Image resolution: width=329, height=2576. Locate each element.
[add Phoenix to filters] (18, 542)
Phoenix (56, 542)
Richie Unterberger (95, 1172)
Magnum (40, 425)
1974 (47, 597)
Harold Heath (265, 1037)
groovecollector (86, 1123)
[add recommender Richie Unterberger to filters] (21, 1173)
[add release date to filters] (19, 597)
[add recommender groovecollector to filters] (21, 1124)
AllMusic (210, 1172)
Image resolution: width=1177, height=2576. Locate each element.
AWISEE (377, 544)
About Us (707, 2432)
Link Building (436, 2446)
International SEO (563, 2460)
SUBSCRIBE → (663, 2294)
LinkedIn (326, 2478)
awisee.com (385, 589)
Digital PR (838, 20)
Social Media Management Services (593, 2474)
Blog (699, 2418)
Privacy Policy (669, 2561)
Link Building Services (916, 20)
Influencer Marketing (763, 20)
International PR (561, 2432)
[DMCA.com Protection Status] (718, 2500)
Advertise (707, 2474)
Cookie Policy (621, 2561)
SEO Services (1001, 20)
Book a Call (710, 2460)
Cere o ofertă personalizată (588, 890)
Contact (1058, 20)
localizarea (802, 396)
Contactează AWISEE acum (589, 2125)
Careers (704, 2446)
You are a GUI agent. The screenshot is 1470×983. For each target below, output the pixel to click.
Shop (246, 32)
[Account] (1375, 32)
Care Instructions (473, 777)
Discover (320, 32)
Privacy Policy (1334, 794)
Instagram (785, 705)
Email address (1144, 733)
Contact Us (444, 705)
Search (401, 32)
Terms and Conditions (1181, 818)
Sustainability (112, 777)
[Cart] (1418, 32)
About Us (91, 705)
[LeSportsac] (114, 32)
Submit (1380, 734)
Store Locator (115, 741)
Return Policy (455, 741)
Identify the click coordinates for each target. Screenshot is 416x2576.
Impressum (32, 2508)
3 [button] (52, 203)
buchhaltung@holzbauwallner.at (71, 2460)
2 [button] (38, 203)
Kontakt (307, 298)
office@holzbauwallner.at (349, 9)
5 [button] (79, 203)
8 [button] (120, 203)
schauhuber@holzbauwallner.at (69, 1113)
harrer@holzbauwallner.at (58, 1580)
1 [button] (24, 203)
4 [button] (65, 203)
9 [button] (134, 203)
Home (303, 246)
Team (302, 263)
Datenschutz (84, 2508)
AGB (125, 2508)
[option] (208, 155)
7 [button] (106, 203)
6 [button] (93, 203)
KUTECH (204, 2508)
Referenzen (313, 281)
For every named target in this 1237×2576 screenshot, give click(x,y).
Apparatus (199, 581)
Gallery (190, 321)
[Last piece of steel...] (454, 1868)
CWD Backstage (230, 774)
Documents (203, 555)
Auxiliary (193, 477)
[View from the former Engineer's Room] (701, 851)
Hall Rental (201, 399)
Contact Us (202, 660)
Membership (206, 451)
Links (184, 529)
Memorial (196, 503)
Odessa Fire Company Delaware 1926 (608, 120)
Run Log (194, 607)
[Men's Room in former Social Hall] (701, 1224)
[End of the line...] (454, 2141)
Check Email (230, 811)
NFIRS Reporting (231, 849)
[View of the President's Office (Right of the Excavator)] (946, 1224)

- - - -

> Your assignment: All lines in the records that contain "click" are to be copied and returned.

> Problem solution:
You are a GUI agent. The screenshot is 1470×983. For each target below, output the pixel to click.
Identify the click coordinates for each target. Screenshot is 416x2576.
For every named target in this 1237×2576 screenshot, give click(x,y).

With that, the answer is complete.